• PROVIDED TEXT

==============================

John Brodhead (October 5, 1770 – April 7, 1838) was a Methodist minister, an American politician and a U.S. Representative from New Hampshire.

Early life
Born in Lower Smithfield in the Province of Pennsylvania, Brodhead attended the common schools and Stroudsburg (Pennsylvania) Academy. He studied theology and was ordained a Methodist minister in 1794 remaining active in ministerial service for forty-four years.

Career
Brodhead moved in 1796 to New England, where he became supervisor of Methodist societies in the Connecticut Valley. He settled in Canaan, New Hampshire, in 1801, then moved to Newfields Village, Newmarket, New Hampshire, in 1809. From 1810 to about 1823, he occupied the parsonage and preached in the parish church.

A member of the New Hampshire Senate, 1817–1827, Brodhead also officiated as chaplain of the New Hampshire House of Representatives in 1825.

==============================

• PROVIDED MATERIAL
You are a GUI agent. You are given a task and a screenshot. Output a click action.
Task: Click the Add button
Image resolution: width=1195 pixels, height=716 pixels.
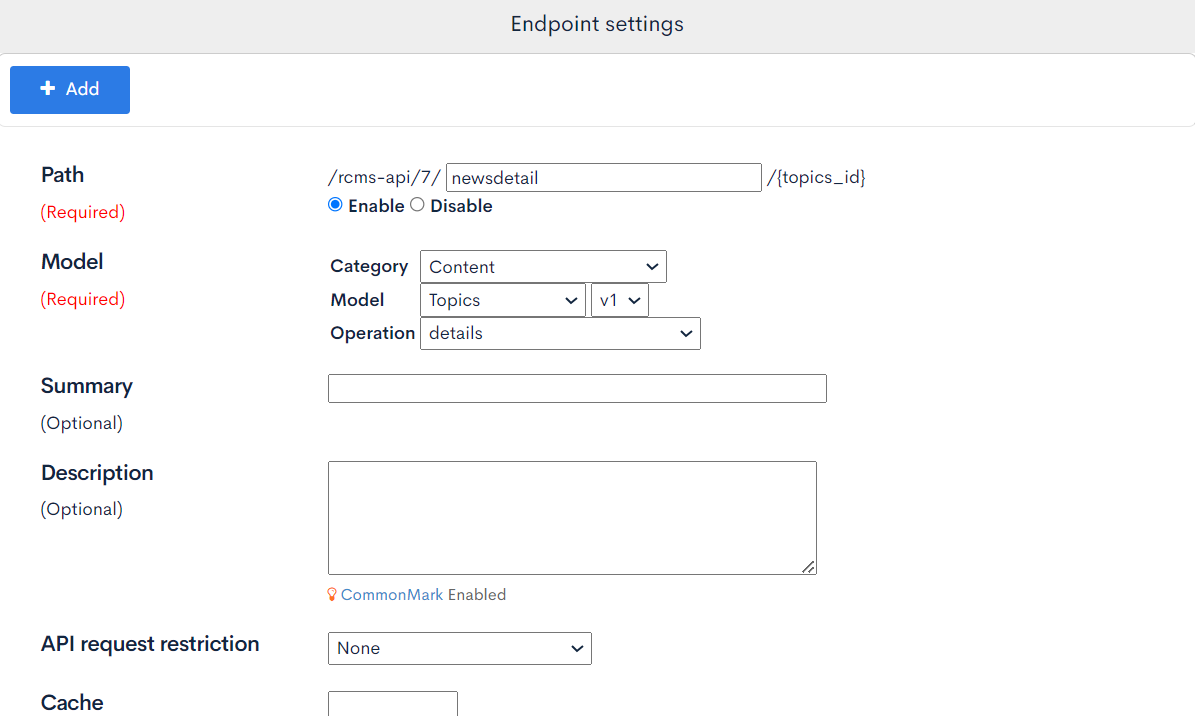(x=70, y=89)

==============================

• REQUEST
Answer these from the John Brodhead biography:
1. In what year was Brodhead ordained a Methodist minister?
2. Where did he settle in 1801?
3. In which year did he serve as chaplain of the New Hampshire House of Representatives?

• COMPLETE RESPONSE
1. 1794
2. Canaan, New Hampshire
3. 1825